岸田文雄首相が旧統一教会と接点の盛山正仁文科相を切れないわけ “裏金”解散の安倍派議員は反発(2024年2月14日)

 しかし2月6日付の朝日新聞が、盛山正仁文部科学相が2021年の衆院選で旧統一教会(世界平和統一家庭連合)系の団体から推薦状を受け取っていたことを報じたとたん、風向きが変わった。

 これは、昨年10月に盛山氏が、文科相として旧統一教会に対する命令を東京地裁に申請したことへの“報復”だろう。
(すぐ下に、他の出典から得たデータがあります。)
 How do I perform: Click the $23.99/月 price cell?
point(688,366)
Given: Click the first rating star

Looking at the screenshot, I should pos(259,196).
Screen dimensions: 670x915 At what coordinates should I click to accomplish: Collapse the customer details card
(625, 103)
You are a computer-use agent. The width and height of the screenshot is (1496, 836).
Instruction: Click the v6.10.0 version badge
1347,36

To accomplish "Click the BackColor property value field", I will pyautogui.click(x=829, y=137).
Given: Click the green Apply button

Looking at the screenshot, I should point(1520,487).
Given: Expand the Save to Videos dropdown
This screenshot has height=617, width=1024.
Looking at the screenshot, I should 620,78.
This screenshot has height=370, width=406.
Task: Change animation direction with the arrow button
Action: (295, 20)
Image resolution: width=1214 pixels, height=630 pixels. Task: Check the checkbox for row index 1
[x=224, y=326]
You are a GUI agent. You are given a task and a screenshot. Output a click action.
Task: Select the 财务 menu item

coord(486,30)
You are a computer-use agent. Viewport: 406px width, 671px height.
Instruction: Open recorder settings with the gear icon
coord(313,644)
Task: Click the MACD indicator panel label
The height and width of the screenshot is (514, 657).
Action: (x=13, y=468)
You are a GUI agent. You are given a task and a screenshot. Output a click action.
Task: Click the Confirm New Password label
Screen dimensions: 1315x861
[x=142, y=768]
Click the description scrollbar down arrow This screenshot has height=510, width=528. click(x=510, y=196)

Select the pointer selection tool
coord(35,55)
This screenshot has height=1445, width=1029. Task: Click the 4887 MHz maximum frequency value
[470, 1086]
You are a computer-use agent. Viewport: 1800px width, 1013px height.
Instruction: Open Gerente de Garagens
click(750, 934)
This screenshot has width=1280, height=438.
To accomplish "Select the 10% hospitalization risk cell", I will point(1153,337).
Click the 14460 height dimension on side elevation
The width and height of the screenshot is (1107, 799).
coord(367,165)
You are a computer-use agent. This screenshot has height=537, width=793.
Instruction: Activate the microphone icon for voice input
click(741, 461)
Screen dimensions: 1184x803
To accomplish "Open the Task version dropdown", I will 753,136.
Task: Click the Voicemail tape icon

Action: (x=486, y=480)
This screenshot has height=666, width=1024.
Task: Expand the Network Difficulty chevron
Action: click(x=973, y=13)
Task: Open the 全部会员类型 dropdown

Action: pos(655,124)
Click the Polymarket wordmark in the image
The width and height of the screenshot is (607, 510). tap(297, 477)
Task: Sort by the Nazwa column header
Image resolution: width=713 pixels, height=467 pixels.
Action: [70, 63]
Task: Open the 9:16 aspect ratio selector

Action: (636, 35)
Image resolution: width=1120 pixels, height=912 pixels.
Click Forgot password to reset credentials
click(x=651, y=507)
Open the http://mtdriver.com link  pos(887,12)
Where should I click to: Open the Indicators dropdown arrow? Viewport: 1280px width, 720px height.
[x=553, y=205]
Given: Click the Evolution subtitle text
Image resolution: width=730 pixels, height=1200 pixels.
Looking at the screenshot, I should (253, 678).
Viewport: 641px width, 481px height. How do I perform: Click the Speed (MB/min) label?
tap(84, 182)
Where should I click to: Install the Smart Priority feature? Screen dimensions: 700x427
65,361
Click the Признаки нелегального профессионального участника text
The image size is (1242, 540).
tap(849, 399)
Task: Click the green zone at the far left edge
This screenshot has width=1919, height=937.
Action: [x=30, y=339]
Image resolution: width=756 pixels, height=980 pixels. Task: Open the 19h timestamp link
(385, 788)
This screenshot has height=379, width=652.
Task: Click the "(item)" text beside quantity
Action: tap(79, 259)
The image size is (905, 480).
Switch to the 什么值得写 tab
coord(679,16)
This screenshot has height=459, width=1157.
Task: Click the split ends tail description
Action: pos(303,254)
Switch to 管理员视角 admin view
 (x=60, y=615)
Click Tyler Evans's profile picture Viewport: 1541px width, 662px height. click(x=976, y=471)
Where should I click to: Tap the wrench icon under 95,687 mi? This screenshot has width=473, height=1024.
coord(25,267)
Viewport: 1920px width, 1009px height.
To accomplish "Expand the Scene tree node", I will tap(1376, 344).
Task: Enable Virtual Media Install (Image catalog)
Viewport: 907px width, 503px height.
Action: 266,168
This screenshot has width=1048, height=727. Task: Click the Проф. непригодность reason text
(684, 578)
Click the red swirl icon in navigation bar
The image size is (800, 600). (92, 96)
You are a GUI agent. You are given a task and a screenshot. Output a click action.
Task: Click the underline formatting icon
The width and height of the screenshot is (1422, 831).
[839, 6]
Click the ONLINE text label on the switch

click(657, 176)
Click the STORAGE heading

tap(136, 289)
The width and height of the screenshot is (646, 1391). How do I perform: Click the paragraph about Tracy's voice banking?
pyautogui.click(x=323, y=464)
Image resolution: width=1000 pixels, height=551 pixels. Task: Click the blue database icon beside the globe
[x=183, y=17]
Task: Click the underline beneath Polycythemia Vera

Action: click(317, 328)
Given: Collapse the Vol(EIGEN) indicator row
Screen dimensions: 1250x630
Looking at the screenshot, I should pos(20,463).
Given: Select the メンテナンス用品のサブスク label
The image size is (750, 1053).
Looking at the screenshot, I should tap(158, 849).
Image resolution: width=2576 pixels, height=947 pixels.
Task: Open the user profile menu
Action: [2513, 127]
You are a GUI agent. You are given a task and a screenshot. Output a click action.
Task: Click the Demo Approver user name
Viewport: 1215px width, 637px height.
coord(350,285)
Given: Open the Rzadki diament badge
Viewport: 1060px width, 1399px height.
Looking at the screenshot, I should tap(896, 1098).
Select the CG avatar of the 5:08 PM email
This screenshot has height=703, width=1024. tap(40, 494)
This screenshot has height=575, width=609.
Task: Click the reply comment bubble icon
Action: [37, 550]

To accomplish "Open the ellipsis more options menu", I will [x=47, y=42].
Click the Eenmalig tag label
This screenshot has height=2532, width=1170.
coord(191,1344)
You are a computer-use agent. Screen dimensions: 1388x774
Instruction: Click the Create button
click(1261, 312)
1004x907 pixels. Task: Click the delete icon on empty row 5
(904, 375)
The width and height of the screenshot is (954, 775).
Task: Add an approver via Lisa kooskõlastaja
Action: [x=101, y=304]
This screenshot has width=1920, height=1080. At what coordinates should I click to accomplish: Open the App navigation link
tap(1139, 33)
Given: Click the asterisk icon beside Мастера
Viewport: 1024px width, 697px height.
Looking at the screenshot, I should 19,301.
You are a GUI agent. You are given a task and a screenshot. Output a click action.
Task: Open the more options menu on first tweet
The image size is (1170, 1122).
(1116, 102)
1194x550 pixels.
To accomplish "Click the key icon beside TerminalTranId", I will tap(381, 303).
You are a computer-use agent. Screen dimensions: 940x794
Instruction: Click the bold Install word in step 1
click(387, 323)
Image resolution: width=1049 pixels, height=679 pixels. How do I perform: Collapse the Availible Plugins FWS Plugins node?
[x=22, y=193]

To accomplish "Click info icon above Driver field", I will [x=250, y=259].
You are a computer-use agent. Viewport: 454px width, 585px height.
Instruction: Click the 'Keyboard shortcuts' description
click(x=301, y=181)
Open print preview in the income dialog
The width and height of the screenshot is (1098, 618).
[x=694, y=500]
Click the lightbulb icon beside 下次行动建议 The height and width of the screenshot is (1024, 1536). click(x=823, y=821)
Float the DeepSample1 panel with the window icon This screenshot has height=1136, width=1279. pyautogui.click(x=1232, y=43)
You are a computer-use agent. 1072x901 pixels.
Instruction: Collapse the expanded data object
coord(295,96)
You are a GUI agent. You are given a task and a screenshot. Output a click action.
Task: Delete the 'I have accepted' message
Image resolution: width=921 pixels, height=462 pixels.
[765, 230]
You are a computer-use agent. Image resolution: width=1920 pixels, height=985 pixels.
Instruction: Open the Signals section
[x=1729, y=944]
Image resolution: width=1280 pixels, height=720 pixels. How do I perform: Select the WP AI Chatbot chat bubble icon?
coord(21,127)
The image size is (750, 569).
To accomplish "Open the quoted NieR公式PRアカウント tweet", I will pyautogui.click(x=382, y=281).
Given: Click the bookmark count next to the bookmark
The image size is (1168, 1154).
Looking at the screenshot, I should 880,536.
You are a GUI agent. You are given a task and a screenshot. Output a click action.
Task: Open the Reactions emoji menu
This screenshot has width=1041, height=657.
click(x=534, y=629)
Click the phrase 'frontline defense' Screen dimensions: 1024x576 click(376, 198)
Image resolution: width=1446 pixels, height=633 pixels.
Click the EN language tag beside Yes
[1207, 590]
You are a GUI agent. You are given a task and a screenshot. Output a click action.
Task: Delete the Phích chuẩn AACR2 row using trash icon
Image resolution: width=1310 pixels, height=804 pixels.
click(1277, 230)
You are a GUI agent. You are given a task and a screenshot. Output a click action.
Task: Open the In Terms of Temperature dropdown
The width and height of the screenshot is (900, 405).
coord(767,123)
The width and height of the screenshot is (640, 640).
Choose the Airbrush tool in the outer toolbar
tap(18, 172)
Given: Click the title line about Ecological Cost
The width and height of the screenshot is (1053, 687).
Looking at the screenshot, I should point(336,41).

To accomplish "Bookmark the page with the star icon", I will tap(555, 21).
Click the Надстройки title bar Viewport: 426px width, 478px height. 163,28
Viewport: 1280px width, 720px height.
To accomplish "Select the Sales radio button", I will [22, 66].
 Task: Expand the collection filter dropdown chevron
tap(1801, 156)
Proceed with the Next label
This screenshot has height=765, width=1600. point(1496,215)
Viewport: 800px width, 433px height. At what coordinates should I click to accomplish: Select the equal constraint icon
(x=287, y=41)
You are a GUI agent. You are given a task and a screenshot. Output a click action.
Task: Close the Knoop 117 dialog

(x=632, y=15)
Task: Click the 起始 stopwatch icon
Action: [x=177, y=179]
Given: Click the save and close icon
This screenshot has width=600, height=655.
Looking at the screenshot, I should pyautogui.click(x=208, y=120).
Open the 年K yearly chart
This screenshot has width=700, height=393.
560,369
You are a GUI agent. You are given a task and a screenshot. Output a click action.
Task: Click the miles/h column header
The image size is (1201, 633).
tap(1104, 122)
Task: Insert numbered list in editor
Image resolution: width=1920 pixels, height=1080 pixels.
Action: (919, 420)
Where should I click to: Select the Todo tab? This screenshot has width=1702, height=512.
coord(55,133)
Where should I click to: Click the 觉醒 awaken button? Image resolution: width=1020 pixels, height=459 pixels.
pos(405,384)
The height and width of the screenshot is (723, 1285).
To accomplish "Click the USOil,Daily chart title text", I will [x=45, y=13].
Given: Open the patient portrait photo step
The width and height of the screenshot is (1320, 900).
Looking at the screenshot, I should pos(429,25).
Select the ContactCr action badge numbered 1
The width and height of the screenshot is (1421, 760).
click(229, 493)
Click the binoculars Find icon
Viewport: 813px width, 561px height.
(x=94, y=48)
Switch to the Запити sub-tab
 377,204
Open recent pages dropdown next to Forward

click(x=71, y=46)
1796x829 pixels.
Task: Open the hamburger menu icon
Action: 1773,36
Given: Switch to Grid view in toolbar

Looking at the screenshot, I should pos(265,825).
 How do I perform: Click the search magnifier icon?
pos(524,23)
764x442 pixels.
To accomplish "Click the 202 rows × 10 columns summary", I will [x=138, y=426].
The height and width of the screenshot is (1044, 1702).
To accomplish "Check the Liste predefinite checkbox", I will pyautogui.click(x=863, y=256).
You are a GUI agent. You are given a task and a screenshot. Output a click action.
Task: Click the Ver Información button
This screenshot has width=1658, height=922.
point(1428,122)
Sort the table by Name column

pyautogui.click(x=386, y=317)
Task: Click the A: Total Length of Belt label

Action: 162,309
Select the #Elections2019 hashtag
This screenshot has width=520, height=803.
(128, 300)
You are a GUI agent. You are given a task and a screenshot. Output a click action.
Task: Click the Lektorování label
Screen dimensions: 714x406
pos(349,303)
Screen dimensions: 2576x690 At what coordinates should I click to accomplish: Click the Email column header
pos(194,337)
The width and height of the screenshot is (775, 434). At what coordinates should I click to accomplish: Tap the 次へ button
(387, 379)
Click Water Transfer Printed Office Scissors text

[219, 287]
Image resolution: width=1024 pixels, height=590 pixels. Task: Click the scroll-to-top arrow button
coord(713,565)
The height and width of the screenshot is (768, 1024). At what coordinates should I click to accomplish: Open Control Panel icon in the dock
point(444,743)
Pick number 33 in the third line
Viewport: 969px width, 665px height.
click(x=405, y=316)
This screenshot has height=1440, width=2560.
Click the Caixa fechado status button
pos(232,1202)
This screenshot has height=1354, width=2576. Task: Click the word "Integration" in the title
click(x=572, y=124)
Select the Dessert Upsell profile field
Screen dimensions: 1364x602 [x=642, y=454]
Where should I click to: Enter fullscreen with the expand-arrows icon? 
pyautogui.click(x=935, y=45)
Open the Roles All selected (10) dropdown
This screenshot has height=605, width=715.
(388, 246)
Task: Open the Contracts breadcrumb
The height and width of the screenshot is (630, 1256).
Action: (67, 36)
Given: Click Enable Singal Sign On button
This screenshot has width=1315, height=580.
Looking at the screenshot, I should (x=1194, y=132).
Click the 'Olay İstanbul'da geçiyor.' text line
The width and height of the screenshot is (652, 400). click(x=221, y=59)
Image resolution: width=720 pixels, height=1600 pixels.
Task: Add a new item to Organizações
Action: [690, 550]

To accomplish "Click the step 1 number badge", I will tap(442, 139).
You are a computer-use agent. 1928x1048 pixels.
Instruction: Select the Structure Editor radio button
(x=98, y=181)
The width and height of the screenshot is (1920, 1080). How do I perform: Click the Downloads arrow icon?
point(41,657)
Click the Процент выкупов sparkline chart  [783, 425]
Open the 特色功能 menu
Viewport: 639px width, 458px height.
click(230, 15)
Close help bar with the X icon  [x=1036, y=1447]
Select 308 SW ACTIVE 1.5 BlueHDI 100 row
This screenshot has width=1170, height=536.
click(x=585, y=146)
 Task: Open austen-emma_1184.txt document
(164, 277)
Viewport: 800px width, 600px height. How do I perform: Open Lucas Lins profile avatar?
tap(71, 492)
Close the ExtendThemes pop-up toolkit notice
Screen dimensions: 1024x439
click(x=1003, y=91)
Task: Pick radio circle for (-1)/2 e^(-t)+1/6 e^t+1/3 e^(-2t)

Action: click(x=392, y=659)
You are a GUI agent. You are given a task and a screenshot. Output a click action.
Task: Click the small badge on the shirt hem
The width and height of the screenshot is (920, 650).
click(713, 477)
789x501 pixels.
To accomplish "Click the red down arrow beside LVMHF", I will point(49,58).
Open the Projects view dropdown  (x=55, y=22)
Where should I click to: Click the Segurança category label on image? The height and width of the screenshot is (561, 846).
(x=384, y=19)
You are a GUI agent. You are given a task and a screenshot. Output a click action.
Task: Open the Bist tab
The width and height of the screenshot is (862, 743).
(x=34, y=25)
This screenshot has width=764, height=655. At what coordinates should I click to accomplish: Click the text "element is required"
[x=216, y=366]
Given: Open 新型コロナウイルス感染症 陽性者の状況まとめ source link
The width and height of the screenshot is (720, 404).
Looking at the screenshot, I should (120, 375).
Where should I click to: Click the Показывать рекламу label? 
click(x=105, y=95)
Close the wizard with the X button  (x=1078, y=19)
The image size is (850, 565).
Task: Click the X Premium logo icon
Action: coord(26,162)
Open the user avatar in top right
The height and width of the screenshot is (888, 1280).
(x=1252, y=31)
盛山氏は22年9月に行われた自民党の調査には「関係団体とは認識せず、1度だけ参加してあいさつした」と申告していたが、選挙協力に関しては隠蔽(いんぺい)していた疑いが強まった。野党からは大臣不信任決議案を提出する動きもあるが、任命責任を問われかねない岸田首相は、盛山氏を更迭することはできない。

 しかも盛山氏は、岸田首相が会長を務めた宏池会に所属していた。これに「ダブルスタンダードだ」と反発したのは、冷遇された元安倍派の議員たちだ。もし大臣不信任案が提出されれば、賛成票を投じなくても、欠席することで反対票を減らし、可決させることは可能になる。

■国民民主の玉木代表も離脱を決定

 そして国民民主党も岸田首相を見放した。2月7日にはトリガー条項凍結解除をめぐる自公との協議からの離脱を正式決定した。

 ガソリンにかかる揮発油税を一時的に引き下げるトリガー条項凍結解除は、国民民主党にとって2021年の衆院選に公約として取り入れて以降の「目玉政策」となっている。その実現は悲願であり、そのために野党でありながら政府予算案に賛成を投じてきた。2022年の衆院予算委員会では、岸田首相の「あらゆる選択肢を排除しない」という“トリガー条項”について言及のない発言にすらすがりつき、“から喜び”してきた。

 2月6日の衆院予算委員会で、国民民主党玉木雄一郎代表は「事務手続きはクリアできる。必要なのは総理の政治判断」と迫ったが、岸田首相は玉木氏が提示した事務手続きを「新しいご提案」として「検討する」とだけ回答。これまでの国民民主党が説明してきたことを“リセット”してしまった。

  それを冷たい目で見ていたのは、昨年11月に国民民主党を離党し、教育無償化を実現する会を立ちあげた前原誠司氏だった。前原氏は2022年度本予算を決議した衆院本会議を、体調不良を理由に欠席したが、後に「ガソリンを下げることは大変重要だが、それだけではない」と述べ、この時の路線の相違が離党の原因になったことを明かした。

 離党という仲間割れを招いてもいとわなかったトリガー条項凍結解除だが、それから3カ月も経ずして国民民主党は岸田政権から離れ、今度は立憲民主党に近づこうとしている。4月28日に行われる衆院東京15区補選で、国民民主党は高橋茉莉氏を擁立。同じく補選が行われる衆院島根1区と衆院長崎3区に候補を擁立している立憲民主党にも協力を呼びかけた。

「島根と長崎では立憲の候補、東京では国民の候補を一緒に応援しよう」というわけだ。 “党外与党”のはずの国民民主が……

 これは衆院で7人、参院で10人を擁する国民民主党の“野党化”で、岸田政権の“戦力低下”であることは間違いない。玉木氏は、宏池会の中興の祖である故・大平正芳元首相の後継を自任し、国民民主党が2022年度予算に賛成した時には岸田首相と連絡を取っていることを強調するなど、自民党との近似性を示していた。すなわち「党外に置いた与党」というのがこれまでの国民民主党の位置付けだったのだ。